■ WHAT THE TASK ASKS
Below are some records. Copy every line in them that holds "chart".

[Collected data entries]
______________________________

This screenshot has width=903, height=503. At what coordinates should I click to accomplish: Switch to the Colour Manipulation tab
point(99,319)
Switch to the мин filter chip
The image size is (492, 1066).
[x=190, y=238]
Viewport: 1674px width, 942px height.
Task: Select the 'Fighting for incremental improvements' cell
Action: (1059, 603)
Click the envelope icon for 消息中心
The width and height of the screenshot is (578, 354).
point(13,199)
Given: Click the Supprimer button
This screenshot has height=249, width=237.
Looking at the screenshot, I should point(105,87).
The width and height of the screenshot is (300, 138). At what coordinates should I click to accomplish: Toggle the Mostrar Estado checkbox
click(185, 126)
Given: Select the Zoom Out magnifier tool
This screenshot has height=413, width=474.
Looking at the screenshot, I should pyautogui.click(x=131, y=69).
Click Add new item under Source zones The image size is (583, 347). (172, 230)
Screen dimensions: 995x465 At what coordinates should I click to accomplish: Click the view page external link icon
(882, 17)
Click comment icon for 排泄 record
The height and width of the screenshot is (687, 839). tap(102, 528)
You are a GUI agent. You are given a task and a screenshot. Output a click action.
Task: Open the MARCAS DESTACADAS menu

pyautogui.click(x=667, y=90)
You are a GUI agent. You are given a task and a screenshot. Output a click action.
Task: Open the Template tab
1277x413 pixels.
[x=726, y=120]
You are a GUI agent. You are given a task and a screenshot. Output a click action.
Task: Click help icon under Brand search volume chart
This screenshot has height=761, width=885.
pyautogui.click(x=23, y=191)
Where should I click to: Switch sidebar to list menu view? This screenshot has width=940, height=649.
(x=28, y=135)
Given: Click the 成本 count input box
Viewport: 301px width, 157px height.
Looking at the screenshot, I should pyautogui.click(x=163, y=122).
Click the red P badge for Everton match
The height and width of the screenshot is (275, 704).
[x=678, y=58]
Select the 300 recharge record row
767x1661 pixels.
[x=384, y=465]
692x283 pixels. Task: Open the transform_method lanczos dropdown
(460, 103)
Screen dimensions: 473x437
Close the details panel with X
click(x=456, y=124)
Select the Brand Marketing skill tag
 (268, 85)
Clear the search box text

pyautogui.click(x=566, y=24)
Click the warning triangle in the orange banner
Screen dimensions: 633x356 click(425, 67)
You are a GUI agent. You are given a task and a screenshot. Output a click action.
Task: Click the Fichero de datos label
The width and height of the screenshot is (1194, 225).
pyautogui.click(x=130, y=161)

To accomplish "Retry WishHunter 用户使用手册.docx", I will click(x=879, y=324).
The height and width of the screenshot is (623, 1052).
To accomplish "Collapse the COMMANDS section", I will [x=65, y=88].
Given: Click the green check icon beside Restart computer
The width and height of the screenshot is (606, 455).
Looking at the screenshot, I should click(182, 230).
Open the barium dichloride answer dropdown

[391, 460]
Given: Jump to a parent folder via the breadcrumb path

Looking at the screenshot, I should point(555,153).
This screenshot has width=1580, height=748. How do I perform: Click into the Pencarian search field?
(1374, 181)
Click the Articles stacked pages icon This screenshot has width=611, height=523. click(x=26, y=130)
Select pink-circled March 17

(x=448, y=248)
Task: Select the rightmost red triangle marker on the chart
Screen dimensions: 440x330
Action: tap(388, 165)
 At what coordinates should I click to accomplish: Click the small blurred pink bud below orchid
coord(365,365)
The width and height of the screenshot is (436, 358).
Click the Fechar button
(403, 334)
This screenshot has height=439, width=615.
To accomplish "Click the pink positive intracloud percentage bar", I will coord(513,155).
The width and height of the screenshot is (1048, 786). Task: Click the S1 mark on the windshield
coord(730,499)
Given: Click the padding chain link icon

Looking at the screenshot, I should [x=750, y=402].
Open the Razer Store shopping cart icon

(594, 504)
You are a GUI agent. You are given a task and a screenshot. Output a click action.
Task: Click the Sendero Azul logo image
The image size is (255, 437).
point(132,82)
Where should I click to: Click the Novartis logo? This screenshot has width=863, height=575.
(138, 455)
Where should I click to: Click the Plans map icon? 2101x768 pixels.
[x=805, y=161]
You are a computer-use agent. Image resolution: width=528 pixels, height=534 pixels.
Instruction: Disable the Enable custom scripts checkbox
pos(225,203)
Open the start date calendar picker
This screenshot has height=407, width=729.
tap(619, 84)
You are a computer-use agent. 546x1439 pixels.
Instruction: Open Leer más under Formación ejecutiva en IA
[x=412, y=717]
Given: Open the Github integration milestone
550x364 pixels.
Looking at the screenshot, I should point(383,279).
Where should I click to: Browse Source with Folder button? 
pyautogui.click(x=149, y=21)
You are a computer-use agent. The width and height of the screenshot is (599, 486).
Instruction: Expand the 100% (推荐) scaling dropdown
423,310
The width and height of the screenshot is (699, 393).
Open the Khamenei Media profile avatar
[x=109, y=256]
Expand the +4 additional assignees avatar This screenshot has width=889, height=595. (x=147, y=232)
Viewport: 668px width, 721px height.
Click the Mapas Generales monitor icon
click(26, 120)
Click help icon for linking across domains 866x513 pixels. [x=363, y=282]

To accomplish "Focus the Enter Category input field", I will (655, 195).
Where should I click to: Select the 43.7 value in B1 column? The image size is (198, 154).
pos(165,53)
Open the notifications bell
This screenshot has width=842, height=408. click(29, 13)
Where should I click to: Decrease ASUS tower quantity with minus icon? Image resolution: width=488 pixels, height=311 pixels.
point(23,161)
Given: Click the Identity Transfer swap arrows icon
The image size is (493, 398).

______________________________

■ SOLUTION FOR THIS PROBLEM
Task: Click help icon under Brand search volume chart
Task: Select the rightmost red triangle marker on the chart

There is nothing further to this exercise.